CHICKEN AND HAM SUPREME 
6 whole chicken breasts, boned, halved
1/4 c. Mazola butter
2 c. chopped onions
1/4 c. Argo or Kingsford's cornstarch
1/2 tsp. salt
1/4 tsp. pepper
1 c. dry sherry]
4 c. milk
3 c. water
12 chicken flavor bouillon cubes
1 lb. 8 oz. spaghetti cooked 8 min., drained
12 slices Swiss cheese
12 slices boiled ham

In Dutch oven brown chicken, a few pieces at a time, in butter over medium heat 15 minutes or until tender. Remove chicken. Add onions; cook 5 minutes.

Mix cornstarch, salt and pepper. Gradually stir in sherry until smooth. Add to onions with next 3 ingredients. Stirring constantly, bring to boil over medium heat; boil 1 minute.

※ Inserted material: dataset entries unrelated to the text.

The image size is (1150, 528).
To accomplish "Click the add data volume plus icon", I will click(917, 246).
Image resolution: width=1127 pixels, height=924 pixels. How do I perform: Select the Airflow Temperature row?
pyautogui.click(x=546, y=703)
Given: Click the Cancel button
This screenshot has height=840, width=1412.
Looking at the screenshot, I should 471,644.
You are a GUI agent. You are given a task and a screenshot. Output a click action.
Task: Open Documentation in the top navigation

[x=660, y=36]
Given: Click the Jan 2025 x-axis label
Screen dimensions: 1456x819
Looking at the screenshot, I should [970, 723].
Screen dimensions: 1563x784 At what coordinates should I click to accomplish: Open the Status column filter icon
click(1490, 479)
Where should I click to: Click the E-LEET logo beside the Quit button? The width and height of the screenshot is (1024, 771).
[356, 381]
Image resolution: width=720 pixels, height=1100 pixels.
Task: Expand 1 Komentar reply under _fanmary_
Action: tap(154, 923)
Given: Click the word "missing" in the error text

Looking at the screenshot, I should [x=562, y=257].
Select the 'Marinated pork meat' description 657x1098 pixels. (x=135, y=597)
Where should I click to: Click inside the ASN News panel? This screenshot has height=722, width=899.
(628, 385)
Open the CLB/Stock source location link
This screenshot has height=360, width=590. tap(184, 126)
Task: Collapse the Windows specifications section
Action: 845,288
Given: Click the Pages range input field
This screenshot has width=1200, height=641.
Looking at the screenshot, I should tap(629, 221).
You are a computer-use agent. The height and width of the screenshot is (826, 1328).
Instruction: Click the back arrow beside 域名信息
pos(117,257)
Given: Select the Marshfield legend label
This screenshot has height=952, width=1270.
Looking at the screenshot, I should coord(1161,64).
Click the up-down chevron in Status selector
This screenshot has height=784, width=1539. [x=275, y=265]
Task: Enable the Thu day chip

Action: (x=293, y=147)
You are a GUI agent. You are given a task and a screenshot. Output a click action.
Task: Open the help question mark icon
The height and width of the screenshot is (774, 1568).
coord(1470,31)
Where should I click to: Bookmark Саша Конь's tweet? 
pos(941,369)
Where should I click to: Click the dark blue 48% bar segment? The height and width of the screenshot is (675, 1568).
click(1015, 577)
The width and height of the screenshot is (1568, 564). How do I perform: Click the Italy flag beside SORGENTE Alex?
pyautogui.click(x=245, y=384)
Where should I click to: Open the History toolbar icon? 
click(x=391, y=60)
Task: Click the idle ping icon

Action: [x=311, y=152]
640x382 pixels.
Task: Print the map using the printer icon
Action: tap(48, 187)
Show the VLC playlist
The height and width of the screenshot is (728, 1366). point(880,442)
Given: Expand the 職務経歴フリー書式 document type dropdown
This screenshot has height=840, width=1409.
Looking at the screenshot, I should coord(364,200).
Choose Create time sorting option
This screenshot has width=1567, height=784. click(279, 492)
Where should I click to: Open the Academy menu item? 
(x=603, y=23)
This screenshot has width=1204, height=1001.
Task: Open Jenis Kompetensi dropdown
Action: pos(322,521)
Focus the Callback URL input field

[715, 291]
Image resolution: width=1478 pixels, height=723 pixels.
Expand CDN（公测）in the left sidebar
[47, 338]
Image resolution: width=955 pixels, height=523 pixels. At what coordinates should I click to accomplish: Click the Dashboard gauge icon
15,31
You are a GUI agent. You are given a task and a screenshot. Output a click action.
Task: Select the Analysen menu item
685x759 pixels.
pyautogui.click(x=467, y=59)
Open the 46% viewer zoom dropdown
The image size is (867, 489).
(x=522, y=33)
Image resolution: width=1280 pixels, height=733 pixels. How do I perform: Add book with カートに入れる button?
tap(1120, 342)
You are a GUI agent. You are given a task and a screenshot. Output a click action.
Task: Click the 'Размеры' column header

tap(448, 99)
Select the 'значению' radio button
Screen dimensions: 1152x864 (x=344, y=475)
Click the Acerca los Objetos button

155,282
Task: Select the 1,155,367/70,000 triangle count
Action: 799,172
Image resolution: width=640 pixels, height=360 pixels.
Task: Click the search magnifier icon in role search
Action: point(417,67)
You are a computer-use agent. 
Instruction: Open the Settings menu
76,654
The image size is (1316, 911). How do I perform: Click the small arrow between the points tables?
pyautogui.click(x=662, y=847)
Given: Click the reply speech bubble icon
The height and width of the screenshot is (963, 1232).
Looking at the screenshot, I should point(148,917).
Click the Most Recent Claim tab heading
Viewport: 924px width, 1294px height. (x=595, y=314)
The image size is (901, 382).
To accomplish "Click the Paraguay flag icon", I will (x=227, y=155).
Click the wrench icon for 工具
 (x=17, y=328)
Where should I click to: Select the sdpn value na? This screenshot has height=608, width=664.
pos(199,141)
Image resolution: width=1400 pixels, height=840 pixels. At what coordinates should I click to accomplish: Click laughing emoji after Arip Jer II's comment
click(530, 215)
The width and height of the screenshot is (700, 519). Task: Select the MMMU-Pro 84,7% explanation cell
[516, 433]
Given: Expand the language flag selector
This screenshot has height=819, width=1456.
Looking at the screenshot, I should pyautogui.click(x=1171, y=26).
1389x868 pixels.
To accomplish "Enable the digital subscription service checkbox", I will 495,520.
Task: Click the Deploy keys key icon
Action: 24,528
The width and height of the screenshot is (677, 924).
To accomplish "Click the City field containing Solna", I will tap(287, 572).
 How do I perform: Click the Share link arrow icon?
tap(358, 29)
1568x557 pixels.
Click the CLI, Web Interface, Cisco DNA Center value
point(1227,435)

Grease 6 quart shallow baking pan or two 3 quart casseroles. Add spaghetti. Pour on sauce; toss. Roll cheese inside ham. Arrange with chicken over spaghetti. Bake tightly covered in 325 degree F. oven 45 to 60 minutes or until hot. Makes 12 servings.

Or, prepare the day before but do not bake. Cover; refrigerate. To serve, bake 1 1/2 to 1 3/4 hours.